(INPUT FOR THIS TASK)

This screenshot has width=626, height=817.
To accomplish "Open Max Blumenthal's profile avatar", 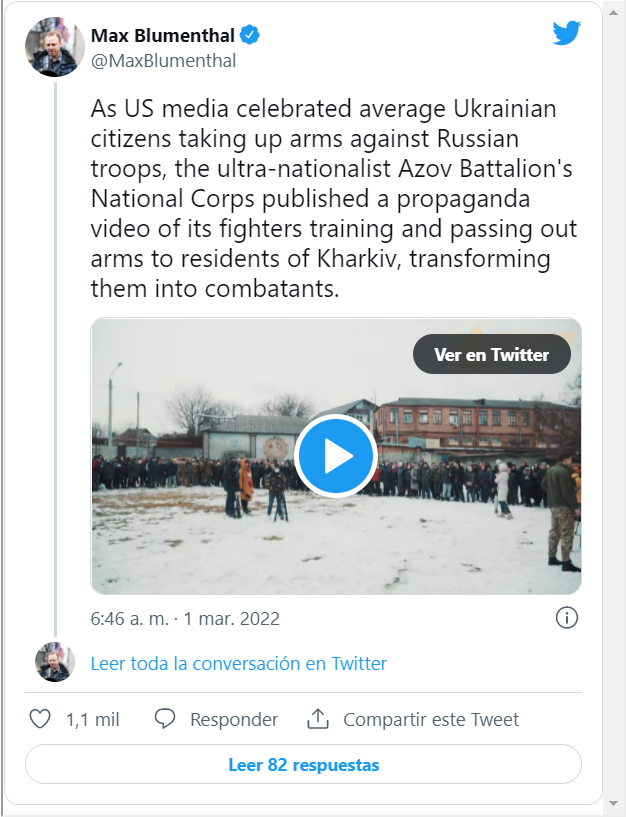I will (x=55, y=47).
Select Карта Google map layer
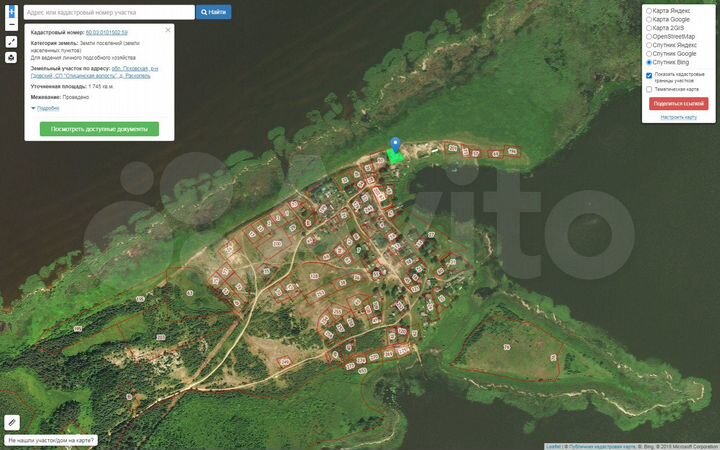The height and width of the screenshot is (450, 720). [649, 19]
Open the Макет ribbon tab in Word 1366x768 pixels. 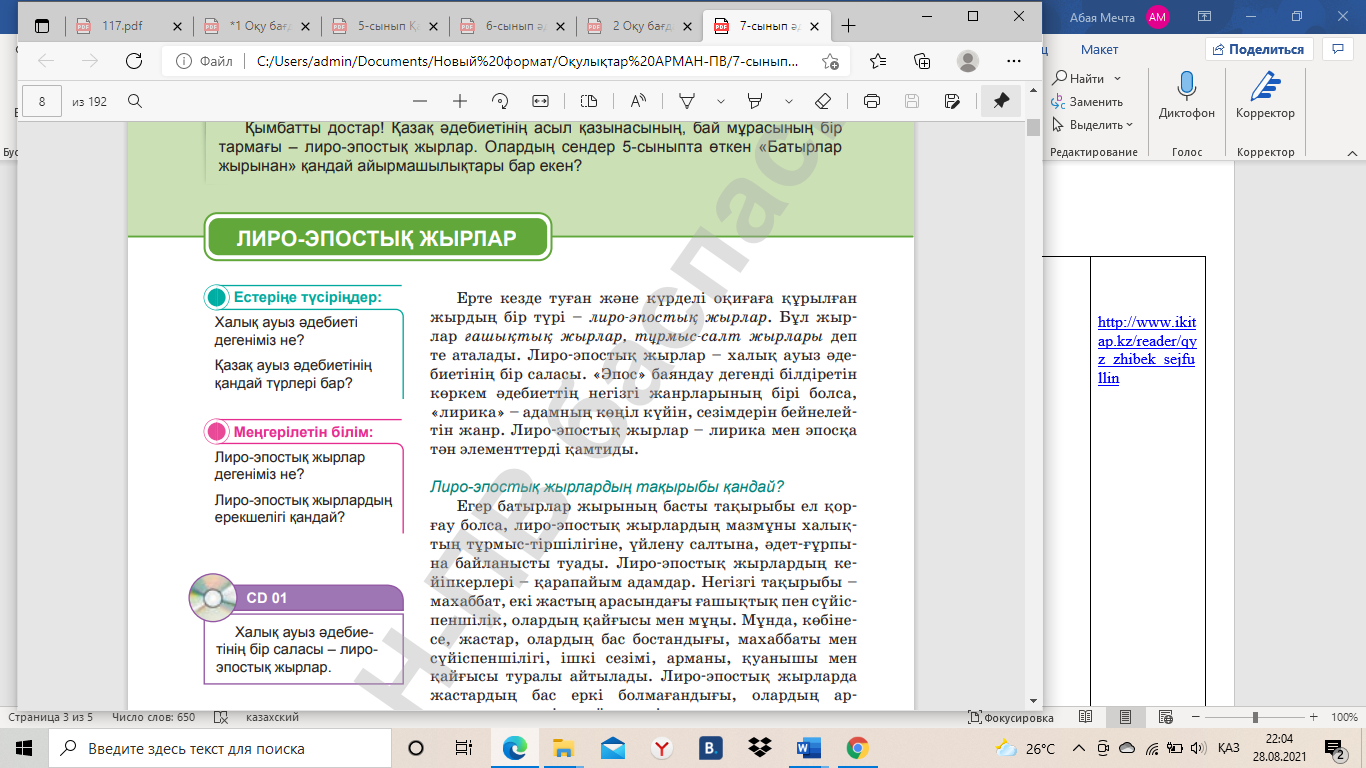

(End INPUT FOR THIS TASK)

WHAT IS REQUIRED =>
Every picture stays out; reproduce exactly the lines from the one with "Select Карта Google map layer" through the last line of the data above.

RESPONSE TO THIS EXERCISE =>
Select Карта Google map layer
The height and width of the screenshot is (450, 720). [649, 19]
Open the Макет ribbon tab in Word 1366x768 pixels. 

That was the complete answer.